• _Dataset entries_

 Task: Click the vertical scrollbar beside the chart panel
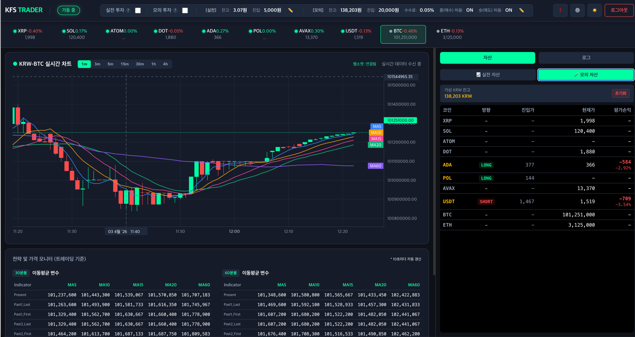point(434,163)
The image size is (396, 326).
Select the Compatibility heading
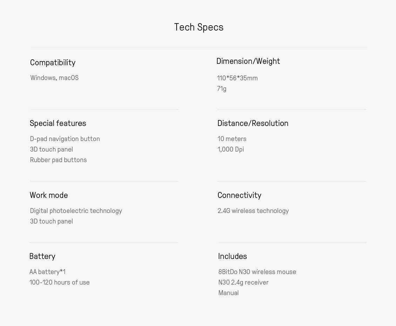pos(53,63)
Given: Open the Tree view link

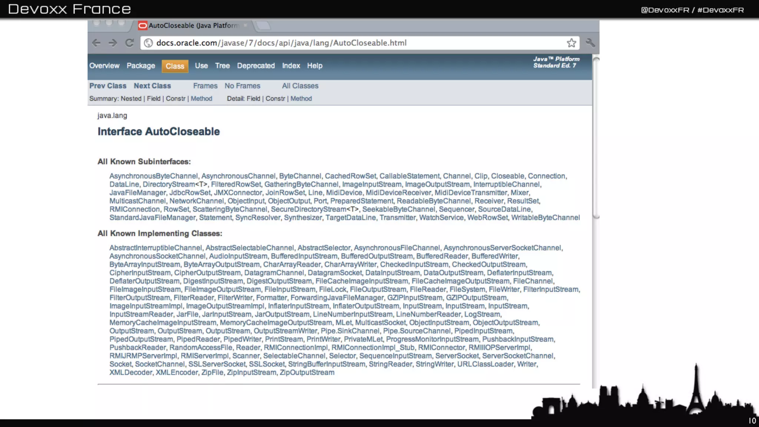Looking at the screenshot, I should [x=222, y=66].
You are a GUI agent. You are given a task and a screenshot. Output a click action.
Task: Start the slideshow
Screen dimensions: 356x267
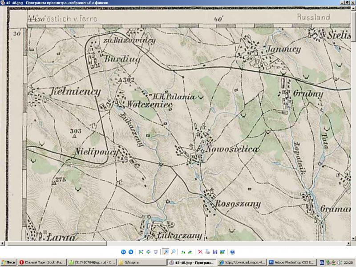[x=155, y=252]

• _EXERCISE BRIEF_
Write out all of the lines above again, changing "slideshow" to "presentation" and keeping everything else the same. Leave out the pictures.

• _FINAL ANSWER_
 Task: Click the vertical scrollbar beside the chart panel
point(434,163)
The image size is (396, 326).
Select the Compatibility heading
pos(53,63)
Given: Open the Tree view link

Looking at the screenshot, I should [x=222, y=66].
You are a GUI agent. You are given a task and a screenshot. Output a click action.
Task: Start the presentation
Screen dimensions: 356x267
[x=155, y=252]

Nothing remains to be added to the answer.